Summary
Scene 8, dawn at the edge of the forest. Lem, the leader of the revolution, enters, along with Smithers, who looks the same as he did at the beginning of the play. Smithers is convinced that they've lost Jones, and that Lem wasted their time hitting the drum and "castin' [his] silly spells!"
Lem and the soldiers squat down, ready to kill Jones. Then, each of the soldiers enters the forest quietly, from different places. There is the sound of gunshots from inside the forest, then "savage, exultant yells." Lem reports to Smithers that Jones is dead, that all the soldiers had silver bullets. He tells the surprised Smithers that they melted down money to make silver bullets.
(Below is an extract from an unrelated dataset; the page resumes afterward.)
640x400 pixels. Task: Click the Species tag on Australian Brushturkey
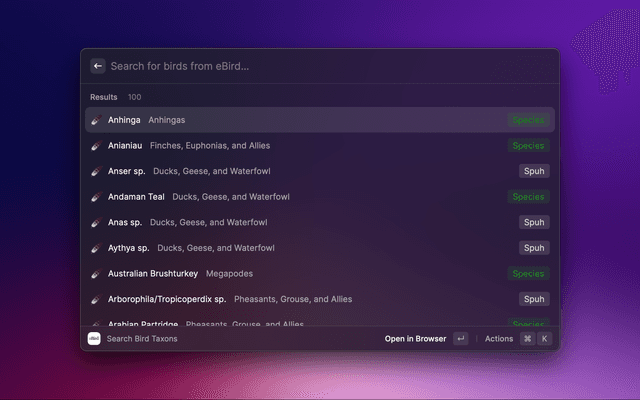tap(528, 273)
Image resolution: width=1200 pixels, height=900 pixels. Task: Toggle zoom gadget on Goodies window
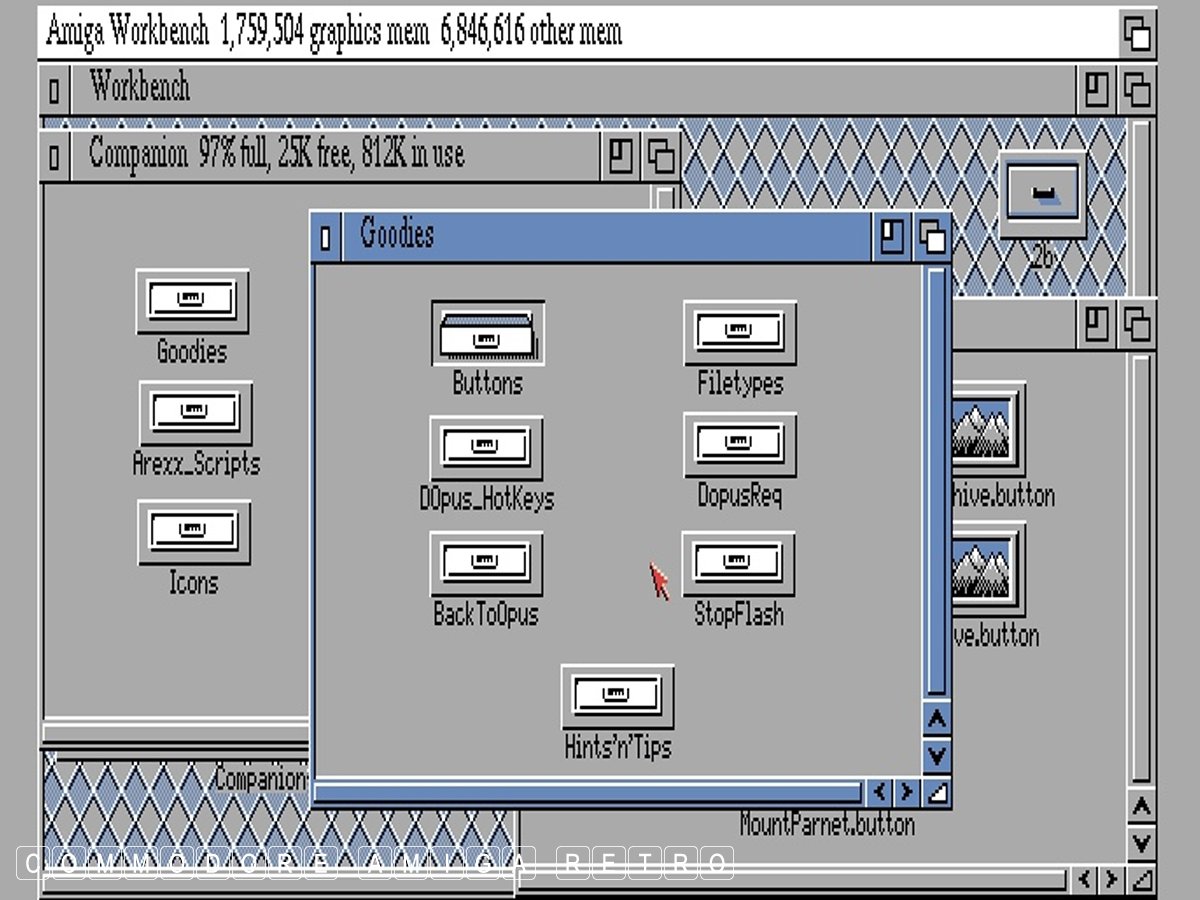pos(891,238)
Smithers still does not believe they have killed Jones, until the soldiers reenter carrying Jones' dead body. He has been shot under his left breast. Smithers laughs at the fact that Jones is dead, and the fact that the natives believe that their superstitions and spiritual practice are what caused Jones to run back to the place where he started his escape.
Analysis
While the scenes in the middle of the play have exclusively featured Jones on his own in the middle of the forest, interacting with no one except his own hallucinations, the final scene features Lem and Smithers. The play is bookended by two more realistic scenes with more than one character in them, while the middle is an expressionistic nightmare that stages the dissolution of Jones' mind. This structure puts Jones' mental deterioration into starker focus, suggesting that by the end of the play, he does not quite exist in the world of the living.
Smithers occupies a strange role in the play. He is the ally of multiple black characters in the play, but also believes in none of them and secretly bears grudges against them. He is uncommitted and disloyal to all with whom he comes into contact. His crookedness and the fact that he is unattached to any group makes him especially slippery and nefarious, in that he is only there to encourage general chaos, rather than resolution.
In an ironic twist, the revolutionaries take seriously Jones' lie about being immune to all bullet wounds except silver bullets and kill him with a number of silver bullets that they make from melted-down coins. The natives of the island may be gullible, but this gullibility ends up working in their favor, and they end up killing Jones anyway. In this way, Jones' tragic flaw—his pride and insistence that he can put one over on the natives—is the thing that kills him.
The play ends with Smithers' dismissive racism towards the native islanders. Even though he is impressed that they managed to kill Jones, he imagines that Jones' death was a wild stroke of luck rather than something that the revolutionaries orchestrated with skill or intuition. He dismisses the natives' rituals as "silly" and suggests that it was not their spells or charms that brought Jones back to the edge of the forest. Meanwhile, the audience is left to ponder what forces allowed the revolutionaries to kill Jones; was it the spiritual forces conjured by the natives, Jones' own self-sabotaging hallucinations, or both?
Emperor Jones was wildly popular at the time of its premiere, and is one of O'Neill's few experimental plays. After it premiered in New York, the play toured the country for a number of years, and many theater historians have called it O'Neill's breakout work. In his original review of the play in The New York Times, Heywood Broun called The Emperor Jones "gorgeous" and "truly a fine play."